Stella tertawa skeptis. "Kau tahu sahabatmu itu, ia tidak membicarakan banyak hal yang dipikirnya tidak perlu aku ketahui. Aku yakin ia berpikir bahwa ini adalah urusan laki-laki."

"Tipikal Mack," timpal Dean, ia mengatakannya nada mengejek. "Kami sedang berusaha bernegosiasi dengan Dony Hartono, tapi tampaknya pria tua itu telah memutuskan untuk menyerahkan lahannya pada SS Plantation."

"SS Plantation?"

"Sebuah perusahaan sawit, salah satu yang terbesar di Kalimantan. Lahan itu hampir berada di tengah kota Stella, aku tidak percaya Dony Hartono berpikir bahwa pohon sawit jauh lebih indah dibandingkan sebuah taman hutan kota."

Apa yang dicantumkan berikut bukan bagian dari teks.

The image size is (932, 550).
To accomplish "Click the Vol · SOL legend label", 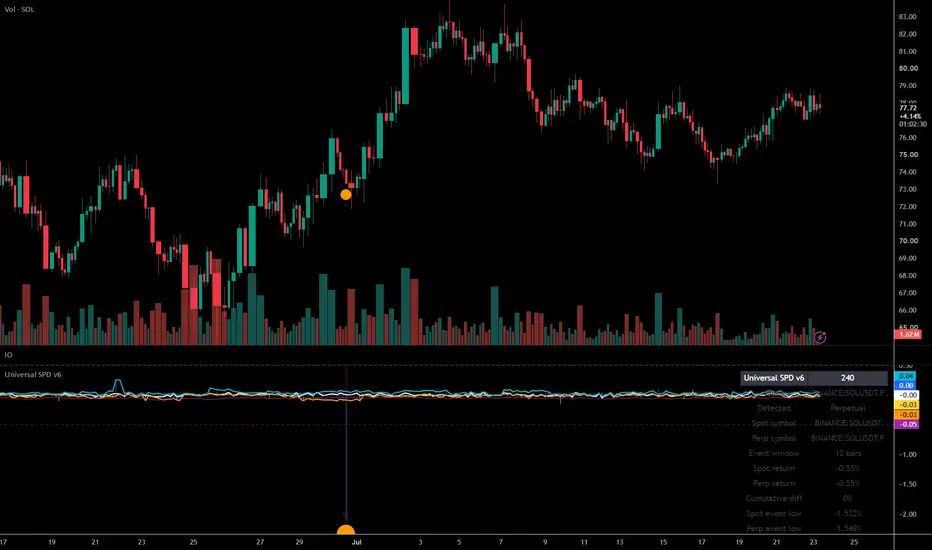I will pos(19,10).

"Taman hutan kota terdengar jauh lebih baik dibandingkan kebun sawit."

"Aku tahu."

"Dean, aku tidak bermaksud untuk membuatmu merasa bahwa kau melangkahi Mack dalam hal ini.” Stella berkata dengan hati-hati. Ia berharap Mack tidak salah paham jika ia mendapati bahwa istrinya bertanya tentang urusan pekerjaan pada sahabatnya. “Apa kau keberatan untuk menjelaskan lebih detail tentang proyek taman hutan kota ini padaku?"

Dean terdiam sebelum akhirnya menjawab. "Aku tidak keberatan untuk menceritakan detail proyek ini, tapi kenapa kau bertanya?"

Walaupun Dean adalah sahabat Mack, Stella tidak ingin membahas urusan rumah tangganya pada siapapun, termasuk pada Dean. "Katakan saja seorang istri sedang berusaha untuk membantu pekerjaan suaminya."

Dean tertawa. "Baiklah, aku harap kau tidak sedang merencanakan sesuatu." Kemudian ia menjelaskan tentang proyek itu pada Stella.

Setelah mengakhiri pembiacaraan dengan Dean, Stella bergegas ke lemari dan mencari tas tangannya. Ia mencari-cari di antara dompet dan beberapa kartu yang terabaikan di dalam tas tangan itu dan menemukan kartu yang dicarinya. Stella mengetik kontak Mira Hartono di handphonenya.

"Hallo?" Suara Tante Mira terdengar bertanya dan Stella merasa lega bahwa wanita itu mengangkat panggilannya.

"Tante Mira, ini Stella Pambudi."

"Stella!" Seru wanita itu, nada mengenali mewarnai suaranya. "Ini adalah suatu kejutan, aku tidak menduga kau akan menelepon, tapi aku senang kau akhirnya menghubungiku."

Stella memindahkan telepon genggam itu dari telinga kiri ke telinga yang lain. "Aku minta maaf karena telah menelepon Tante tanpa pemberitahuan terlebih dahulu."

Tante Mira tertawa kecil. “Kartu nama yang aku berikan padamu itu adalah kartu nama khusus dengan nomor pribadiku, tidak banyak yang mendapatkannya, jadi aku langsung tahu bahwa hanya orang-orang yang aku kenal yang akan menghubungi kontak ini. Anyway, apakah ada yang ingin kau bicarakan padaku?”

Stella tersenyum seolah Tante Mira dapat melihatnya. “Iya Tante, ada yang ingin aku bicarakan secara pribadi, aku harap Tante tidak keberatan jika kita bertemu dan bicara secara langsung."

Tante Mira terdengar sangat senang. "Setelah malam lelang itu aku telah lama menanti kesempatan untuk bertemu denganmu lagi Stella. Ada hal penting yang juga ingin aku bicarakan padamu."